SELECTED TEXT ->
━━━━
AIfES 2  2.0.0
aifes_express_q7_fnn.h File Reference

AIfES Express functions for weights with Q7 (int8) data type. More...

Go to the source code of this file.

Functions

uint32_t AIFES_E_flat_weights_number_fnn_q7 (uint32_t *fnn_structure, uint32_t layer_count)
 Calculates the required length of the uint8_t array for the FNN. More...
 
int8_t AIFES_E_quantisation_fnn_f32_to_q7 (aitensor_t *representative_f32_dataset, AIFES_E_model_parameter_fnn_f32 *AIFES_E_fnn, uint8_t *q7_parameter_dataset)
 Quantizes the weights of an F32 FNN into a Q7 FNN. More...
 
int8_t AIFES_E_inference_fnn_q7 (aitensor_t *input_tensor, AIFES_E_model_parameter_fnn_f32 *AIFES_E_fnn, aitensor_t *output_tensor)
 Executes the inference of a Q7 FNN. More...
 

Detailed Description

AIfES Express functions for weights with Q7 (int8) data type.

Version
2.2.0

AIfES Express is a beginner friendly high-level API of AIfES. This file contains all necessary functions for neural networks with int8 weights.

Function Documentation

◆ AIFES_E_flat_weights_number_fnn_q7()

uint32_t AIFES_E_flat_weights_number_fnn_q7 ( uint32_t *  fnn_structure,
uint32_t  layer_count 
)

Calculates the required length of the uint8_t array for the FNN.

Contains the number of weights and additionally the necessary parameters for the fixpoint shifting

Parameters
*fnn_structureThe FNN structure
layer_countNumber of layers
Returns
Required length of the uint8_t array

◆ AIFES_E_inference_fnn_q7()

int8_t AIFES_E_inference_fnn_q7 ( aitensor_t input_tensor,
AIFES_E_model_parameter_fnn_f32 AIFES_E_fnn,
aitensor_t output_tensor 
)

Executes the inference of a Q7 FNN.

Requires the input tensor, the FNN model parameters and an output tensor for the results. Use here as flat_weights the q7_parameter_dataset calculated from quantization The function takes float data as input tensor and converts it to Q7 format. The inference is performed with the Q7 FNN. For the output, the results are again converted as float and output via the output tensor.
━━━━
COLLECTED DATA ->
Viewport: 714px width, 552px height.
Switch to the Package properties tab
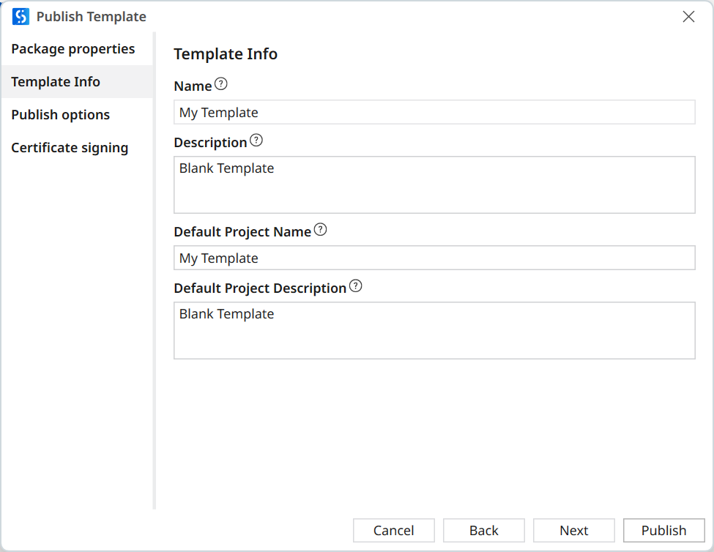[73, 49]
━━━━
EXERCISE DIRECTIONS ->
In the AIfES file reference, what format does AIFES_E_inference_fnn_q7 convert the results to before returning them through the output tensor?

ANSWER ->
Float.